A longtime toxicologist who worked at the EPA from 1980 to 1994, Dourson was closely tied to the chemical industry through a nonprofit consulting group he founded shortly after leaving the agency. Over the years, it produced research for chemical companies that consistently found little or no human health risks from their products. Critics said Dourson had too many conflicts of interest to be considered for an Environmental Protection Agency post in which he might oversee reviews of chemicals produced by companies he once represented.
On Saturday, news of Hartnett White’s withdrawal triggered relief among some of her staunchest critics. Andrew Rosenberg, director of the Center for Science and Democracy at the Union of Concerned Scientists, called her a “remarkably poor choice” for such a consequential environmental post.

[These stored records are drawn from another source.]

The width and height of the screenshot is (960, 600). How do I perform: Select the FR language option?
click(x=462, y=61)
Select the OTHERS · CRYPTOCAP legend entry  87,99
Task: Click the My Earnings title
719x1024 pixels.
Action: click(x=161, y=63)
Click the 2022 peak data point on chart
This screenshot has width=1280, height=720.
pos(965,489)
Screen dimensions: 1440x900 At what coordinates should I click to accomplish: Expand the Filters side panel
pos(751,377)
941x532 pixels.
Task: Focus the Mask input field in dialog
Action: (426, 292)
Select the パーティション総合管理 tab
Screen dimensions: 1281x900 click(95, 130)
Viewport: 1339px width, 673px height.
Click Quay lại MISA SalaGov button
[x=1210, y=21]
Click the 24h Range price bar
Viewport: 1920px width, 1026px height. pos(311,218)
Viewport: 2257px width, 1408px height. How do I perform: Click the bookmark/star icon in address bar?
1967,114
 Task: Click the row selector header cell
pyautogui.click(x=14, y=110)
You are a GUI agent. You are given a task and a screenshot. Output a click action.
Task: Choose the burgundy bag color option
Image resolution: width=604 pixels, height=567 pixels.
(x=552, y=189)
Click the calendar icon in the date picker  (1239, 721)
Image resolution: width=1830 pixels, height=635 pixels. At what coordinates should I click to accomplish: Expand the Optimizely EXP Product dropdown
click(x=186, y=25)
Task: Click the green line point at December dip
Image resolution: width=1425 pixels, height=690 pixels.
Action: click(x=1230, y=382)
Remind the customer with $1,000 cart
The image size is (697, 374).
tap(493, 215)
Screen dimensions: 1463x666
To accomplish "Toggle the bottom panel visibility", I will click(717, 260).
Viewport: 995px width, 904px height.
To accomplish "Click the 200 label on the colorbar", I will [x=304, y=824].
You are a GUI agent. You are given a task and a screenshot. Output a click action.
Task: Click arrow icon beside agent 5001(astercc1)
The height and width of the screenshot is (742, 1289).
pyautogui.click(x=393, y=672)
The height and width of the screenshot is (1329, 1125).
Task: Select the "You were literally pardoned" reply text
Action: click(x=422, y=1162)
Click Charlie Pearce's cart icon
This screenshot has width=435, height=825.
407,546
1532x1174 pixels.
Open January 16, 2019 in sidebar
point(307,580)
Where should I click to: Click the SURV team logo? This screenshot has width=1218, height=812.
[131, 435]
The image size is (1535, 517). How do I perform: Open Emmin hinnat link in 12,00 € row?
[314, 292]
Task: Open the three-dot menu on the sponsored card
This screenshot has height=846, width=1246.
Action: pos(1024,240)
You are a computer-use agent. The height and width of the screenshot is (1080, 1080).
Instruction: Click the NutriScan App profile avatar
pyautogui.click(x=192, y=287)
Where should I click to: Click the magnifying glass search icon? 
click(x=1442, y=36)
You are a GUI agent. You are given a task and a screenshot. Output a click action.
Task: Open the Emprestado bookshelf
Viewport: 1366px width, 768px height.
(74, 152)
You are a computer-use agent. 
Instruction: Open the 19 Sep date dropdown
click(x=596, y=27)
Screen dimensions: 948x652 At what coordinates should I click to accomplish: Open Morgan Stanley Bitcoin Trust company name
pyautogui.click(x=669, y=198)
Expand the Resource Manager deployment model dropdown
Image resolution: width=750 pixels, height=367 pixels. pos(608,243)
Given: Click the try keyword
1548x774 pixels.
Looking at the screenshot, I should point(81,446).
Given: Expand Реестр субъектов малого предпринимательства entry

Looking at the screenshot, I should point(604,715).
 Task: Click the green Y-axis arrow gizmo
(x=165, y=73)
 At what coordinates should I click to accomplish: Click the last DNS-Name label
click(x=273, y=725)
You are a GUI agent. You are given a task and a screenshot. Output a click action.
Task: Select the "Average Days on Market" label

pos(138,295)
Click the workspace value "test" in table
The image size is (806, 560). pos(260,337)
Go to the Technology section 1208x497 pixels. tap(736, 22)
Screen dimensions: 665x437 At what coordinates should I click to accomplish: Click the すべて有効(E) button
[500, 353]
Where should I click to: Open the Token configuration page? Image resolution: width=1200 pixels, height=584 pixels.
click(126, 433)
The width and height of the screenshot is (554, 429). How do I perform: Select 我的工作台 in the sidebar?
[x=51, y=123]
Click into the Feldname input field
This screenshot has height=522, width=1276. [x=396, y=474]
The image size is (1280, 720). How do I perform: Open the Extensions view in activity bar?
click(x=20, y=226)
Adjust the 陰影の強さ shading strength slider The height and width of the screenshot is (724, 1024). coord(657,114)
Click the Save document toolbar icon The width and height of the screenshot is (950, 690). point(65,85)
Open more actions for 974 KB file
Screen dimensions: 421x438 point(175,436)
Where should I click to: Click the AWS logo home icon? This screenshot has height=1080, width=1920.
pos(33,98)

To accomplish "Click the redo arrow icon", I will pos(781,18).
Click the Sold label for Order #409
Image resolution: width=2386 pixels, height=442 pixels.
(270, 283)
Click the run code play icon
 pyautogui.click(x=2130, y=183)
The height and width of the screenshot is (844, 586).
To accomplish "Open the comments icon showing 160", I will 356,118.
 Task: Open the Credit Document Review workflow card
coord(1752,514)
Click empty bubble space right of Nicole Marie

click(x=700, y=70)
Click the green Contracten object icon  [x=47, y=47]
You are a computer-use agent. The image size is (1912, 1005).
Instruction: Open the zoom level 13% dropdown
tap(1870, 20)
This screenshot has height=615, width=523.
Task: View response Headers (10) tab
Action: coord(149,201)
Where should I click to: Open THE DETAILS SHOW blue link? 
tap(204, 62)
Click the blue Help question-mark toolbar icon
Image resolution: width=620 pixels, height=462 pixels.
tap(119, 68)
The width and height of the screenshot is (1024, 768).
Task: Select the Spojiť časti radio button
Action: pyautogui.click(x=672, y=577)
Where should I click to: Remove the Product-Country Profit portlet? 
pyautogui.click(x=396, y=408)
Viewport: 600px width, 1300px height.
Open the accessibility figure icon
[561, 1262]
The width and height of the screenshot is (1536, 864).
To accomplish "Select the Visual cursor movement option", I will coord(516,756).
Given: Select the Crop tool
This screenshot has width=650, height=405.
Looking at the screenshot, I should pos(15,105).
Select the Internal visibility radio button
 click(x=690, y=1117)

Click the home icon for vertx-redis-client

“A while ago, I wrote that many Trump appointees to science-based positions could be considered to either have deep conflicts of interest, to be fundamentally opposed to the mission of the agency they were to lead or totally unqualified. Hartnett-White was all three — a trifecta,” he said.
Sen. Thomas R. Carper (Del.), the top Democrat on the Senate Environment and Public Works Committee, said in a statement Saturday evening that it was “abundantly clear very early on that heading up the Council on Environmental Quality wasn’t the right job for Ms. White.”
Instead, he said, “Withdrawing Kathleen Hartnett White’s nomination is the right thing to do, and I believe it is past time for this administration to nominate a thoughtful environmental and public health champion to lead this critical office in the federal government.”